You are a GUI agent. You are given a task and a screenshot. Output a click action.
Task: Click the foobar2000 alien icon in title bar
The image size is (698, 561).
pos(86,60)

---

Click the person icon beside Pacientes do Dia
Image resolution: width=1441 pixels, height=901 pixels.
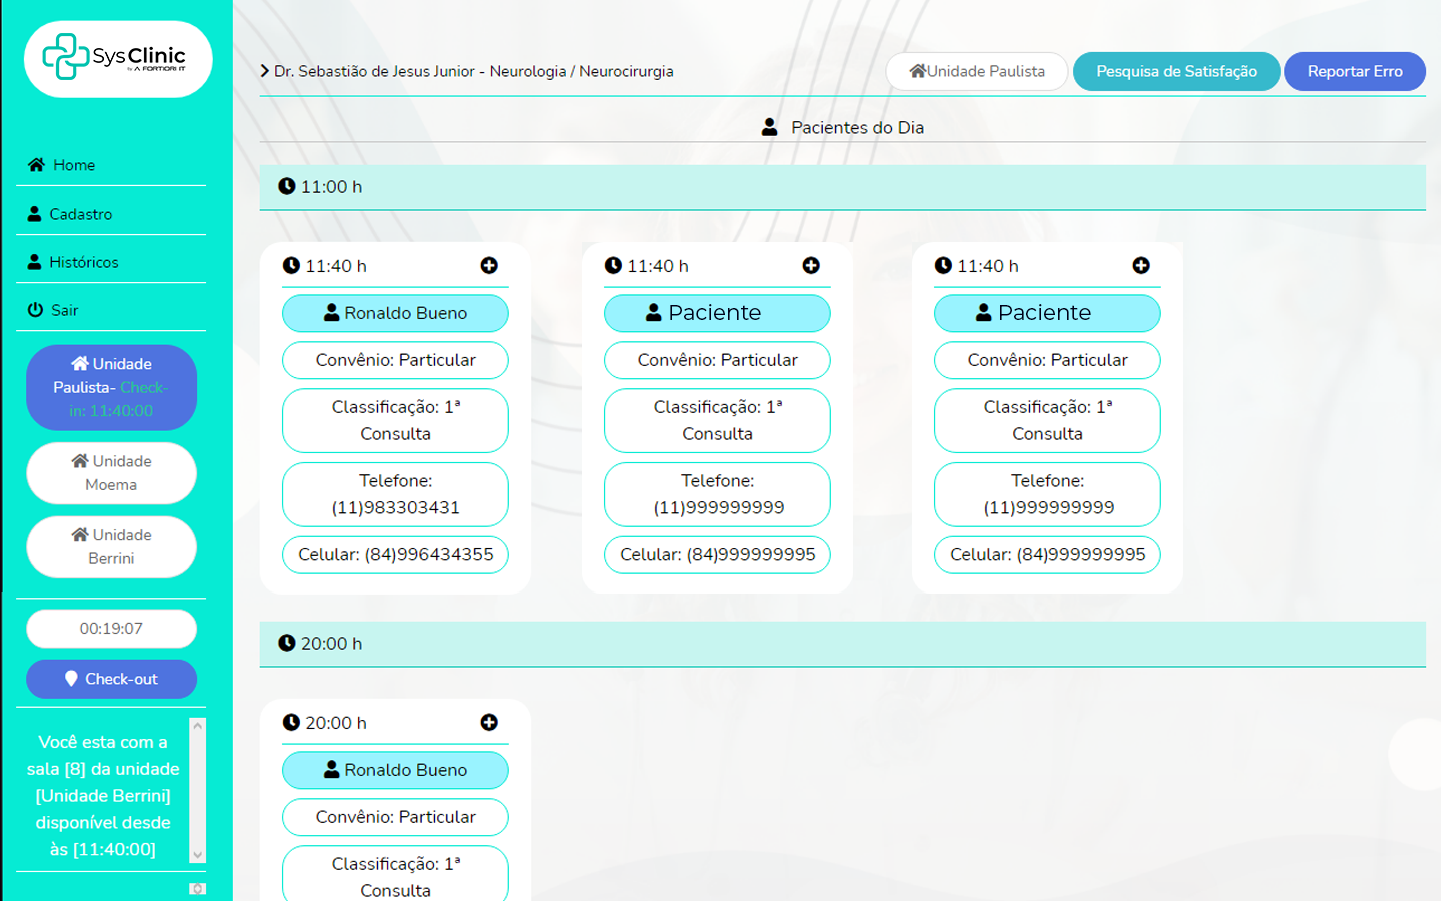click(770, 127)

Work order: What belongs in the answer is each line of the data that has the word "icon".

Solution to the exercise:
Task: Click the foobar2000 alien icon in title bar
Click the person icon beside Pacientes do Dia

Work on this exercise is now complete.